ASSIGNMENT:
Copy, exactly and without additions, every line in the records below from the one holding "[Download Trade Mobi App from App" through the one holding "Subscribe now! [presentation] (1017, 908)", both ends included.

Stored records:
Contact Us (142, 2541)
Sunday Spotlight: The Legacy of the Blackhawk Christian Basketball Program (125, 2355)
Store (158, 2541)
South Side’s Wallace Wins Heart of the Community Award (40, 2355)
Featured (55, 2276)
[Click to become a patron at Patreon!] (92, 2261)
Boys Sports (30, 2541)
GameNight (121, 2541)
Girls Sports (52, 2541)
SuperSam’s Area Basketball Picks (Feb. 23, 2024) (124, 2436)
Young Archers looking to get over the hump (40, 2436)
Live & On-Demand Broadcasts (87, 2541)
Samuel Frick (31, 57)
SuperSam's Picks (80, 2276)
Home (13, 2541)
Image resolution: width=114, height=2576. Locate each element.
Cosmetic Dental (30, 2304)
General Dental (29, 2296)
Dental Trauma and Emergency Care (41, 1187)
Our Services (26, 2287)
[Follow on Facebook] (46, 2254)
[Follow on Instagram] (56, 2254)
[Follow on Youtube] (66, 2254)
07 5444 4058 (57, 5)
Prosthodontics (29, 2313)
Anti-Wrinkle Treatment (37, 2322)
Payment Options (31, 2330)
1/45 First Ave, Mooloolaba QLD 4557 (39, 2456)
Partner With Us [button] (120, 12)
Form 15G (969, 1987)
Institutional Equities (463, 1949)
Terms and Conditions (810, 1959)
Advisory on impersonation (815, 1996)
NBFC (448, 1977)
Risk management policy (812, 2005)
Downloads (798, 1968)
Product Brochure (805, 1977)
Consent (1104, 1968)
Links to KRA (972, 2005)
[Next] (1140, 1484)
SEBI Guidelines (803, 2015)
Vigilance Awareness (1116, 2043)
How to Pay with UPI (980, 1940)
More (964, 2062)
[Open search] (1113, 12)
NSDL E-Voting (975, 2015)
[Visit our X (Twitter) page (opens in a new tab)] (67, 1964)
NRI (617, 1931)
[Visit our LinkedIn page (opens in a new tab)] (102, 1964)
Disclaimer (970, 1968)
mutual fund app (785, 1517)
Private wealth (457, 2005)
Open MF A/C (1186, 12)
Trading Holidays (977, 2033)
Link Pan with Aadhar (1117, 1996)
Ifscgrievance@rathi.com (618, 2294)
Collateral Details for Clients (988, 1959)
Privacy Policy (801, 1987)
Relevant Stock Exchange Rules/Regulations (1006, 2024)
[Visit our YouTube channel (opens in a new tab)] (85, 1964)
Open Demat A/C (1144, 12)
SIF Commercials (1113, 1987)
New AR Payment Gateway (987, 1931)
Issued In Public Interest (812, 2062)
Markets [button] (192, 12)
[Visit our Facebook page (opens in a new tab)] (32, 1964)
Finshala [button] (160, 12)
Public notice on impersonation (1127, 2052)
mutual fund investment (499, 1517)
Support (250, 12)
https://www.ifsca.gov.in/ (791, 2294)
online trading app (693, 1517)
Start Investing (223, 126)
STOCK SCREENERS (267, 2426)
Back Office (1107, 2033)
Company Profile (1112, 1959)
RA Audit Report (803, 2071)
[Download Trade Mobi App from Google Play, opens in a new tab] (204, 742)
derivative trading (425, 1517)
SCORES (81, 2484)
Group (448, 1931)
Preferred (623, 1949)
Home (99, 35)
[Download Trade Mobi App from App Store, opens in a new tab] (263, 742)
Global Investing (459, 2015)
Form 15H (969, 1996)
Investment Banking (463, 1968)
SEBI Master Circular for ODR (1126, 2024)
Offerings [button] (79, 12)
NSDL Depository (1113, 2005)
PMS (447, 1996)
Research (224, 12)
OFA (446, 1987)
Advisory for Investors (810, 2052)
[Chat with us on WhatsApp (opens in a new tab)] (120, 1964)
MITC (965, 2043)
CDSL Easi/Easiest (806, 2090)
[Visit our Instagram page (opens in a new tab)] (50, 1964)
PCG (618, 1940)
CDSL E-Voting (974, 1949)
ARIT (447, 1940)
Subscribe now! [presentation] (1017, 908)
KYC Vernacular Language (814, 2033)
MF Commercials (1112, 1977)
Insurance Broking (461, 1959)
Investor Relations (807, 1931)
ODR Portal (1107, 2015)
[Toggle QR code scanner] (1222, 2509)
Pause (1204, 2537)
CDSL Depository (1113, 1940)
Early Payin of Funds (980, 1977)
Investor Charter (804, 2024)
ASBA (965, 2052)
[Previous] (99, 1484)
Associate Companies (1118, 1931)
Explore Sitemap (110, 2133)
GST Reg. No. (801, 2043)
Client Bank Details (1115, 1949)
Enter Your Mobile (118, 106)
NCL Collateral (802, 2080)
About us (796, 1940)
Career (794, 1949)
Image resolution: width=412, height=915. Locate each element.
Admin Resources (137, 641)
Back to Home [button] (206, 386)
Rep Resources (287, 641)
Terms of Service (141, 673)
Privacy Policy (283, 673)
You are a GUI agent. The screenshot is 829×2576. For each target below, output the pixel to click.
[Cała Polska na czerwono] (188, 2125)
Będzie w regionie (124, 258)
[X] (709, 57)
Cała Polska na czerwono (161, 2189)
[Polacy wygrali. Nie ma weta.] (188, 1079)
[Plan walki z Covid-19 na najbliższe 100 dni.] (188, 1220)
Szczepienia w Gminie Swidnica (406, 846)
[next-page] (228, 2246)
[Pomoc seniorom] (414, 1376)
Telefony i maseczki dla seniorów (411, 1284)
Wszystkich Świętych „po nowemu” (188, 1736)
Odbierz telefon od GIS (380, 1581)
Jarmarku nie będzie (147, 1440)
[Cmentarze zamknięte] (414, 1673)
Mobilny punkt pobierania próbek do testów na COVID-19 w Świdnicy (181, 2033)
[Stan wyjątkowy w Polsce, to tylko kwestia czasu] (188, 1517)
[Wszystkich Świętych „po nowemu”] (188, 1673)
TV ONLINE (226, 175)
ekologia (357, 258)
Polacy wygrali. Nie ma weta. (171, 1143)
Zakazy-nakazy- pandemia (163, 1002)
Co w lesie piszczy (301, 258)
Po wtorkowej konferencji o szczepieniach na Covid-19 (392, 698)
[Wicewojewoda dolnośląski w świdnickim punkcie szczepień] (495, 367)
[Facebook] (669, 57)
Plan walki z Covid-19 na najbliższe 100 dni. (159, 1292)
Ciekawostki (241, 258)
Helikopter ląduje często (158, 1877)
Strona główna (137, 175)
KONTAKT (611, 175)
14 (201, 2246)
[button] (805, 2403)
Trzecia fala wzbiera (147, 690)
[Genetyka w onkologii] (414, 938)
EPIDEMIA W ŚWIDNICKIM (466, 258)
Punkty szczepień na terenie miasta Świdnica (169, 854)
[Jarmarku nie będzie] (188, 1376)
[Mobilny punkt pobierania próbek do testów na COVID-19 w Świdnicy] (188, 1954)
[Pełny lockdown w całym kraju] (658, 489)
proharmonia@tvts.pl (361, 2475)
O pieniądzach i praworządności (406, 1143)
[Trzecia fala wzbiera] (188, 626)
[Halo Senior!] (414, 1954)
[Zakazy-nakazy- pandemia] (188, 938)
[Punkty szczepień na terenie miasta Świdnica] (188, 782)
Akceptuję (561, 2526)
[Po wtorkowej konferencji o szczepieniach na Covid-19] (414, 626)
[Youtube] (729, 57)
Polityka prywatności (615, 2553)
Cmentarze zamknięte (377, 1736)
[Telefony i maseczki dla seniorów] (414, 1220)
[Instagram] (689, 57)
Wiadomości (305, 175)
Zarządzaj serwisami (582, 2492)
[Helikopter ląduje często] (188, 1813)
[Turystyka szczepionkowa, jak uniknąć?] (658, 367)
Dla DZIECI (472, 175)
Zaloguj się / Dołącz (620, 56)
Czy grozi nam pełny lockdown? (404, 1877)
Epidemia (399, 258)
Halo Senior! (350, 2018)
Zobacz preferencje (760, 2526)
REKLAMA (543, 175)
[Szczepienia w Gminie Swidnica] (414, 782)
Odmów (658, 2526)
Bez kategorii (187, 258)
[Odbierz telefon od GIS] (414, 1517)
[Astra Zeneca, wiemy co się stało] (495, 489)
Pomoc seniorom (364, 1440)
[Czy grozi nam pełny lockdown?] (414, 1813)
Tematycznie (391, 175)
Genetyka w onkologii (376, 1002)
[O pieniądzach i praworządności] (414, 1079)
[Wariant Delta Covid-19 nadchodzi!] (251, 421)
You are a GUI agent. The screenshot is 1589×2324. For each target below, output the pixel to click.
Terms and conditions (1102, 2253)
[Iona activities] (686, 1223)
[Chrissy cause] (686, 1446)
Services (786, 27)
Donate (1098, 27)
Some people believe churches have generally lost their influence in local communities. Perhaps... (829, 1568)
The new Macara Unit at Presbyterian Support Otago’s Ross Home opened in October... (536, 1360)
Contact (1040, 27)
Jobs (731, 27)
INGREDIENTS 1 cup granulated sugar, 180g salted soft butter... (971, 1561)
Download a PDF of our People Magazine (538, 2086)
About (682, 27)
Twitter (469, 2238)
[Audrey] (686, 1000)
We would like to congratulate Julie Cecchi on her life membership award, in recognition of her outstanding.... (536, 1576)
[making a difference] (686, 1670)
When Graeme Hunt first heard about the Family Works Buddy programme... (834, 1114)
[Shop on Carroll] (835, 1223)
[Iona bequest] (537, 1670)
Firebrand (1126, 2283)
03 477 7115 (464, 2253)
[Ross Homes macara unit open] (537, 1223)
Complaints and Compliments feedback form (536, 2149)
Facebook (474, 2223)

WRITTEN SOLUTION:
[Download Trade Mobi App from App Store, opens in a new tab] (263, 742)
Global Investing (459, 2015)
Form 15H (969, 1996)
Investment Banking (463, 1968)
SEBI Master Circular for ODR (1126, 2024)
Offerings [button] (79, 12)
NSDL Depository (1113, 2005)
PMS (447, 1996)
Research (224, 12)
OFA (446, 1987)
Advisory for Investors (810, 2052)
[Chat with us on WhatsApp (opens in a new tab)] (120, 1964)
MITC (965, 2043)
CDSL Easi/Easiest (806, 2090)
[Visit our Instagram page (opens in a new tab)] (50, 1964)
PCG (618, 1940)
CDSL E-Voting (974, 1949)
ARIT (447, 1940)
Subscribe now! [presentation] (1017, 908)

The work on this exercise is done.